I was recently asked by two friends of mine from the Suffolk Butterfly Survey to help identify a small collection of items they had found on a beach near Bawdsey. Among the items were a number of pieces of fossilised wood that evidently originated from a petrified forest that is known to exist in the area.
These fossils have been described to me as having been pyritized in the fossilisation process. This 'wood' now has the characteristics of a clinker-like substance being hard, heavy and metallic. Pieces of the specimens that have escaped pyritization are clearly light and woody. I understand, from the position of being an awful chemist, that the wood has undergone a chemical change by fossilising in contact with iron. Can I conclude that Iron Pyrites (ferrous sulphide) has been formed in these fossils? Since this mineral is a well known source of sulphuric acid and copperas described as a 'vitriol',I wondered if these fossils were perhaps the same thing as the raw material of the copperas industry which operated on the River Stour at Wrabness in the early 18th Century? As an ex-patriot of the Harwich area I know there was an ancient industry connected with the town that gave its name to a least two places along the River Stour: Copperas Wood is now an interesting local nature reserve and Copperas Bay is a significant feature of the river. I have it at the back of my mind that an enigmatic substance exists in local, tidal mud and that it produces weak sulphuric acid. In my youth I heard it rumoured locally that certain parts of the estuary were known where concentrations of the acid would attack metal fittings of moored craft. The potential for this corrosive substance seems to pervade the geology of all the local shores one way or another.

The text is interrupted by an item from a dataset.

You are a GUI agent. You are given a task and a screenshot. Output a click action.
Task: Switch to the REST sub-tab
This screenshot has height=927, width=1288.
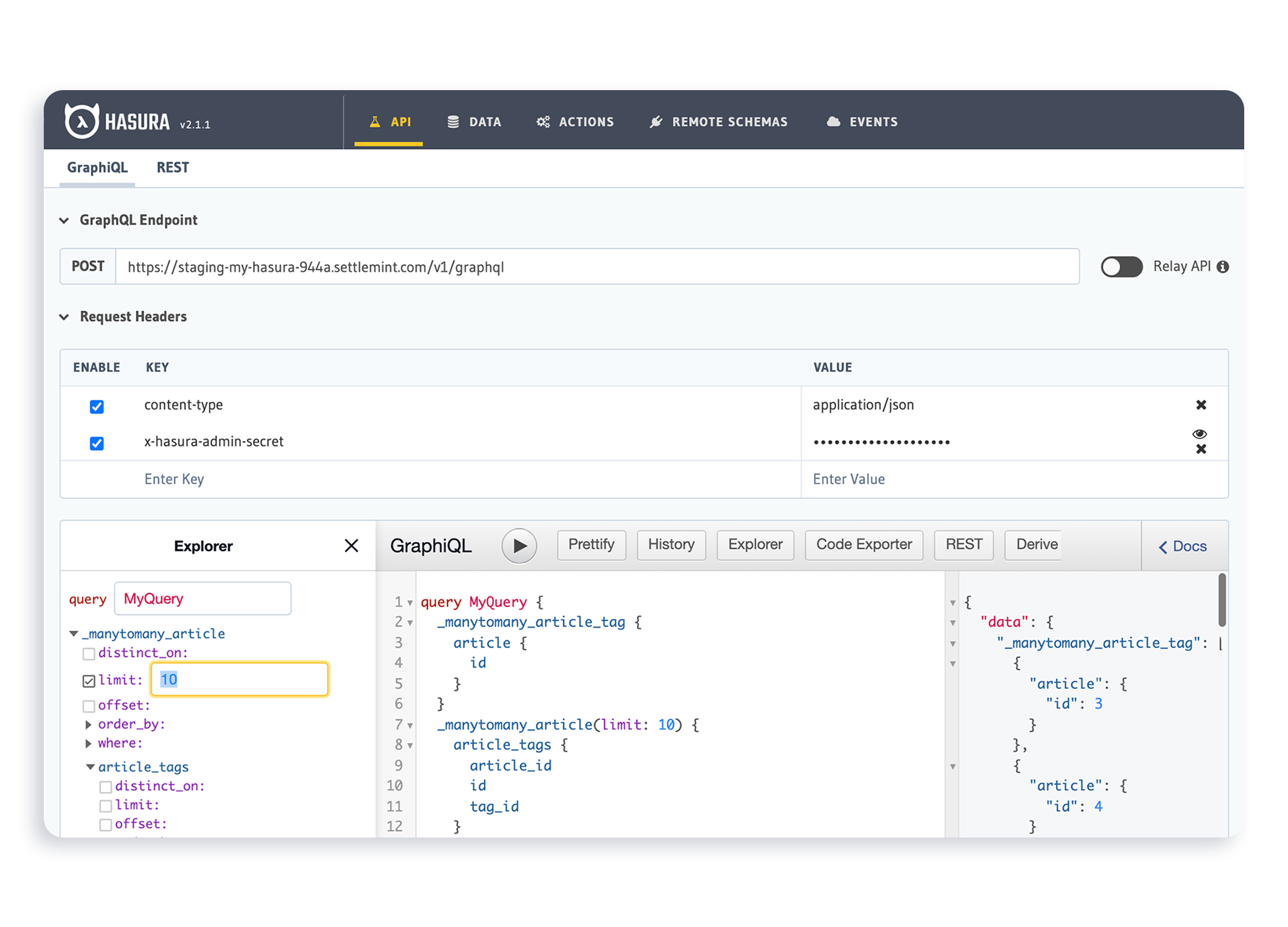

I hope that local historian, Leonard T. Weaver will have no objection to my reproducing the following extracts from his book 'The Harwich Story' (pp. 77-78) which was produced by the Harwich Printing company in 1975. In the part of the book I quote here, the author in turn quotes Daniel Defoe (of 'Robinson Crusoe' fame) writing in his book 'Tour Through the Eastern Counties' published in 1724 and Samuel Dale writing in 'The History and Antiquities of Harwich' published in 1732:-
He (Defoe) went on to say that the inhabitants of Harwich boast " that their town is walled and their streets paved with clay, and vet that one is as strong and the other as clean as those that are build or paved of stone. The fact is indeed true, for there is a sort of clay in the cliffs between the town and the beacon hill adjoining, which when it falls down into the sea, where it is beaten with the waves and the weather, turns gradually into stone..... These stones are gathered up to pave the streets and build the houses, and are indeed very hard". It was believed that the hardness was due to the petrifying powers of a spring which issued from the cliff (see Dale, p. 100).
The inhabitants called them "kidney" stones, and the streets were paved with them until the middle of the 19th Century.
The engraving of Harwich which faces page 18 of Dale's History shows boys gathering copperas stones which, with the gradual erosion of the cliff, fell on the beach or were exposed in the cliff face. The stones were taken to a Copperas House at Ramsey where, in the words of Dale (pp.111-12), "being mixed with earth and disposed into light Beds, it dissolves by the Rain from the Sky, which Water being by Trunks guided into a great cistern made of lead, from whence is conveyed into a boiler of lead, which having performed its operation upon it, produceth copperas, which is a sort of vitriol." No doubt the stones were taken up the Stour to Wrabness Wood beyond Ramsey where the water, impregnated with copper sulphate, was boiled in large leaden pans and after evaporation, was allowed to cool, forming crystals of blue vitriol, used for making ink and dyes.'
The area of the cliffs described were in the vicinity of what we know today as the Stone Pier. Large quantities of septaria were also removed from the same cliffs in the following century to produce Roman cement (p. 124). Septarian nodules are said to be very hard. Were these the 'kidney' stones used to cobble the roads of old Harwich? From the illustrations in the book (p.79) clearly a huge amount of material was surrendered to both the sea and industry in that area before the coast was secured by the original stone pier in 1850. These works had then become imperative to prevent the sea from reducing Harwich to an island! It may also be of some significance to my enquiry that sulphuric acid is a significant by-product of the process used to produce Portland cement, the ascendancy of which destroyed the Roman cement industry at Harwich (p. 126).
The 'goings on' of the M.0.D. in the woods at Wrabness in my lifetime were always shrouded in secrecy. It has left me with a lasting impression that this could be a place of historic intrigue. The more I learn about copperas, the more I sense there has been some ancient 'shenanigans' to lead journalists of the day and, ultimately, posterity, right up the proverbial 'garden path'. What alchemy took place at Wrabness to leave place names that would keep people like me guessing nearly 300 years later? Can we be sure what 'copperas' really was and how was it made? Was copperas stone pyritized wood, septarian nodules or something else?
I should be able to answer these simple questions, but the more I try, the more questions seem to be raised. Does anybody really know what this 'copperas' business was all about?